### ABOUT THIS EXERCISE
In the forum thread on orthogonal components of matrices, what name does the first answer give to the inner product it defines for matrices?

Can we define component of a matrix which is orthogonal to another matrix?

Question

Given two vectors $A$ and $B$ one can easily find component of $A$ along $B$ and component of $A$ perpendicular/orthogonal to $B$ and vice versa. This is possible as we can define dot product of two vectors. As I understand if $A$ and $B$ are matrix then our dot product does not make sense, does it? If not is there a way to define component and orthogonal component of a matrix with respect to the other? Or there is no such concepts for matrices?

Answer 1

The Frobenius inner product of matrices $A, B \in \mathbb R^{m \times n}$ is defined by

$$\langle A, B\rangle := \mbox{tr} (A^T B) = \mbox{tr} (B A^T) = \mbox{tr} (A B^T) = \mbox{tr} (B^T A)$$

For example, the standard basis "vectors" for $\mathbb R^{2 \times 2}$ are

$$M_{11} := \begin{bmatrix} 1 & 0\\ 0 & 0\end{bmatrix} \qquad \quad M_{12} := \begin{bmatrix} 0 & 1\\ 0 & 0\end{bmatrix} \qquad \quad M_{21} := \begin{bmatrix} 0 & 0\\ 1 & 0\end{bmatrix} \qquad \quad M_{22} := \begin{bmatrix} 0 & 0\\ 0 & 1\end{bmatrix}$$

Note that

$$\langle M_{11}, M_{11}\rangle = 1 \qquad \qquad \langle M_{11}, M_{12}\rangle = 0 \qquad \qquad \langle M_{11}, M_{21}\rangle = 0 \qquad \qquad \langle M_{11}, M_{22}\rangle = 0$$

$$\langle M_{12}, M_{11}\rangle = 0 \qquad \qquad \langle M_{12}, M_{12}\rangle = 1 \qquad \qquad \langle M_{12}, M_{21}\rangle = 0 \qquad \qquad \langle M_{12}, M_{22}\rangle = 0$$

$$\langle M_{21}, M_{11}\rangle = 0 \qquad \qquad \langle M_{21}, M_{12}\rangle = 0 \qquad \qquad \langle M_{21}, M_{21}\rangle = 1 \qquad \qquad \langle M_{21}, M_{22}\rangle = 0$$

$$\langle M_{22}, M_{11}\rangle = 0 \qquad \qquad \langle M_{22}, M_{12}\rangle = 0 \qquad \qquad \langle M_{22}, M_{21}\rangle = 0 \qquad \qquad \langle M_{22}, M_{22}\rangle = 1$$

Answer 2

There is such a thing called orthogonal matrix in linear algebra. An orthogonal matrix is a square matrix with real entries whose columns and rows are orthogonal unit vectors: $$AA^T=I$$ Each entry is a dot product of a column of $A$ with an other column of $A$.
Orthogonal matrices preserve dot products, the length of vectors as well as the angles between them: $Ax\cdot Ay=x\cdot y$

### DATA BELOW
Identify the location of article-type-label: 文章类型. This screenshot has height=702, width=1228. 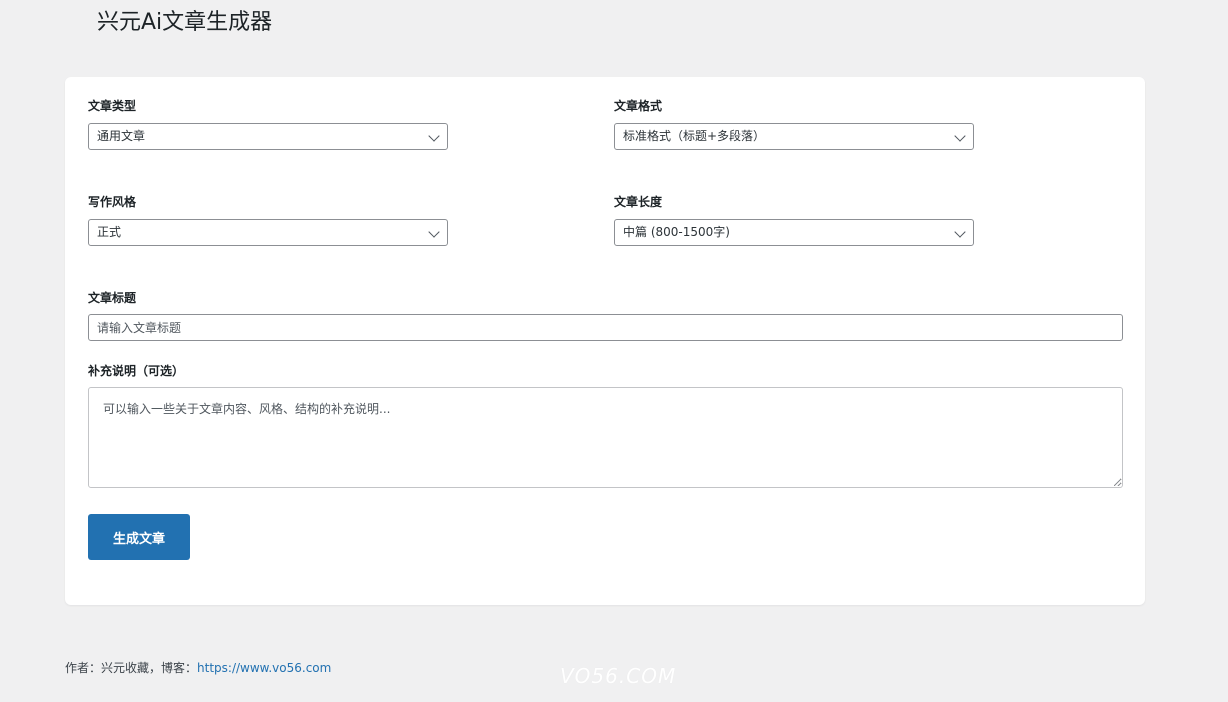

### YOUR SOLUTION
The Frobenius inner product.